According to the report, the PMI survey indicated a continued rebound in the Kenyan private sector following disruptions caused by protests in the second quarter of the year. Output and new business intakes increased for the second consecutive month, with both growth rates accelerating. The latest expansion in output was the strongest since December 2021.

Notably, the wholesale and retail sector was the only one to see a noticeable uptick. Several firms mentioned offering discounts to attract sales as economic activity improved. Firms frequently cited robust demand conditions amid improving economic prospects, along with the impact of new product launches and promotional pricing strategies.

All main sectors monitored by the survey experienced an upturn in activity in October, contributing to a broad-based increase in input procurement. Total purchasing activity rose for the first time since April. There were also some initiatives to enhance workforce capacity, although the pace of job creation remained marginal.

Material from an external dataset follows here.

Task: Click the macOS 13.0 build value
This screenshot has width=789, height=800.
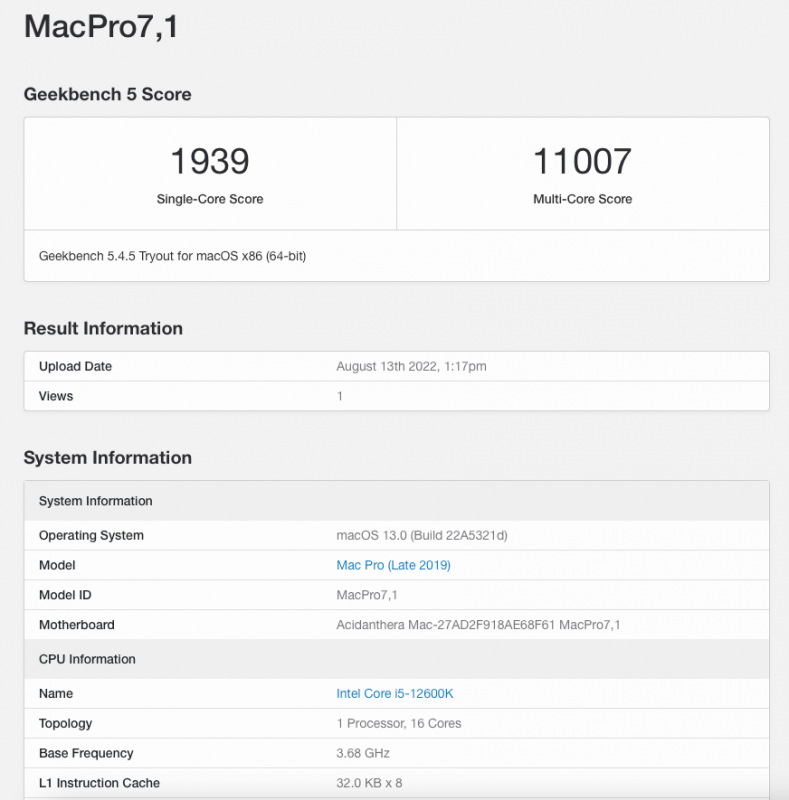Action: pyautogui.click(x=422, y=535)
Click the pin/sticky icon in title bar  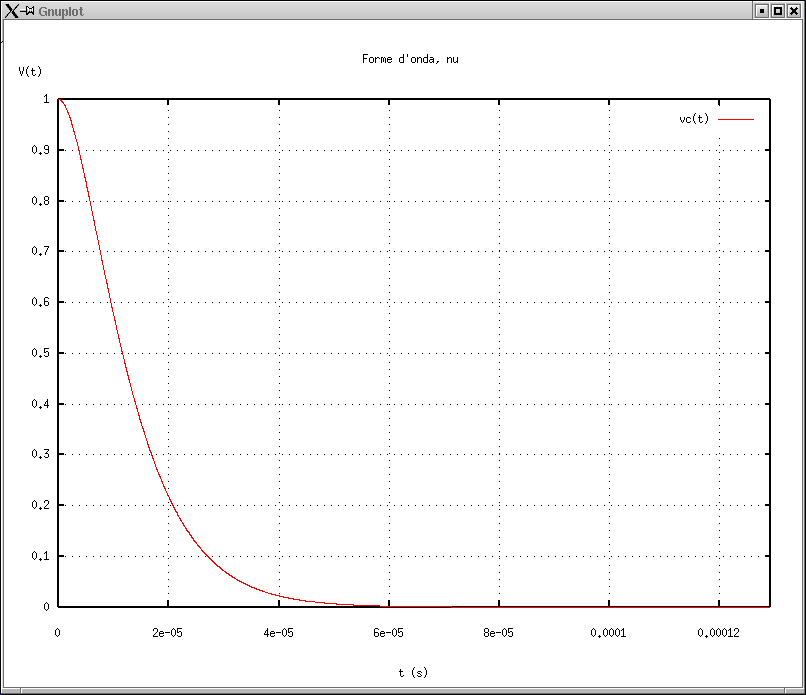pyautogui.click(x=29, y=10)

Businesses reported relatively stable conditions regarding supply chains and price pressures at the start of the fourth quarter. Lead times shortened for the ninth consecutive month, with panelists often attributing efficiency gains to subdued input demand in recent months and increased vendor competition.

However, the pace of improvement eased from September’s four-year high. With purchases increasing and delivery times improving, Kenyan firms were able to expand their input inventories during October.

Price Trends and Inflation

Regarding prices, firms indicated that input costs rose in October, but only marginally. The overall rate of inflation was the slowest in 13 months, with both purchase prices and overall wage costs increasing at a slower pace than in September. Firms mainly cited a combination of rising import prices and higher taxes, including increases in VAT and fuel duties.

Output prices also increased, but the rate of growth was similarly modest. Notably, the wholesale and retail sector was the only one to see a noticeable uptick. Several firms mentioned offering discounts to attract sales as economic activity improved.

Future Outlook

Output expectations dipped to a four-month low in October, yet they remained among the strongest since early 2023. Exactly 20 percent of survey respondents forecasted an increase in activity by October next year, while the rest maintained a neutral outlook for the private sector.

According to Christopher Legilisho, an economist at StandardBank, businesses also reported quicker deliveries reflecting increased efficiency and vendor competition. However, firms were less optimistic about future output conditions. Employment was stable in October for most firms as they maintained their workforce, while backlogs shrank as they cleared outstanding orders.

“Pricing indicators were soft in October, as input prices, purchase prices, staff costs and output prices increased only modestly. Low price pressures imply that, while output conditions have improved, they are not fueling demand-driven inflation.”